We’re having the storm of the century here in Santa Cruz. I see the trees in my yard bending to breaking, under a malicious, pushing wind that is nothing but movement one second, then still as a vanished squirrel the next. I think of stillness and movement, my mind chasing them both down into the next three levels. Here’ s the first. . .
A Tour of Stillness
If you are lucky enough to have a martial practice containing stillness training, you may find some new ideas a little hard to grasp. You’re able to stand still for a while, but you’re not sure what it’s all about.
Don’t worry about the metaphysics. Start learning at the muscle level (I know this will surprise some practitioners). Treat your muscles correctly and you’ll progress. The first rule here is “Melt the ice, don’t crack it.” If you find your shoulder tensed and lifted as high as your ear, you should not suddenly drop it. Instead, just relax and wait a while. Allow for self-correction, and it will come.
Next, you have the breathing itself. You may be asked to bring it in through your chest, lower it into your stomach, then allow it to rise back through the chest and exhale. This kind of control will be expected of you throughout the training. Keep asking, is this the LEAST effort needed to accomplish this breath?
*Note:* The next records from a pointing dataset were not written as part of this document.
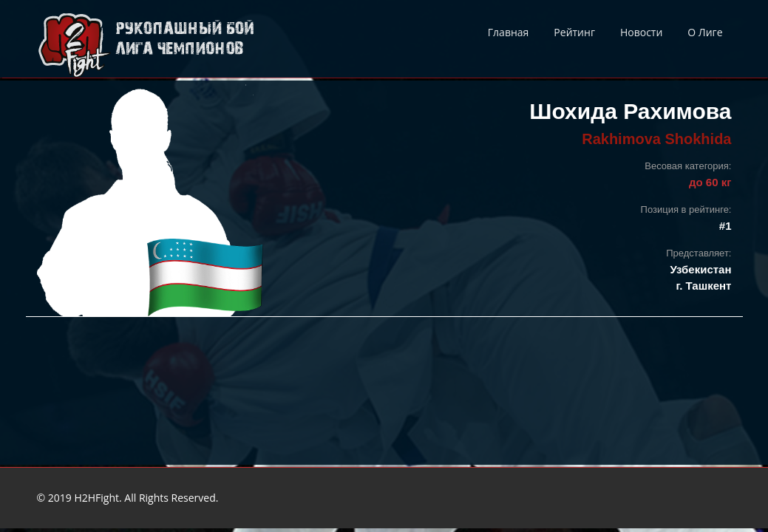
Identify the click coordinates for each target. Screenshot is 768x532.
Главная (509, 32)
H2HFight (96, 497)
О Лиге (704, 32)
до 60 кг (710, 182)
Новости (641, 32)
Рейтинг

If you barrel your chest, tighten up and squat, then expel breath like spitting gum, you are probably forcing too much.
What do we mean by “too much?” I had an ex-student who was an emergency care unit doc. He had a patient come in with, everyone thought, third degree burns. They soon discovered that he had been doing breathing exercises in Karate, and just burst a bunch of veins in his face. It’s better to start soft.
On a higher level there will be training both internal and external, demanding entirel new skills. You may be asked to lift the stomach at the bottom of the rib cage, pulling the muscles under the rib cage upward and, at the same time, tuck in your tailbone. These internal instructions will create an external effect, holding it in a bean-shaped torso. When it all comes together, you’ll notice that you can hold this position for a very long time; you may even find you don’t want to leave it.
So the first goal of stillness training is to find positions, movements and techniques that are calm enough and integral enough that you actually want to stay there. At this point you have entered the door to a whole new set of experiences.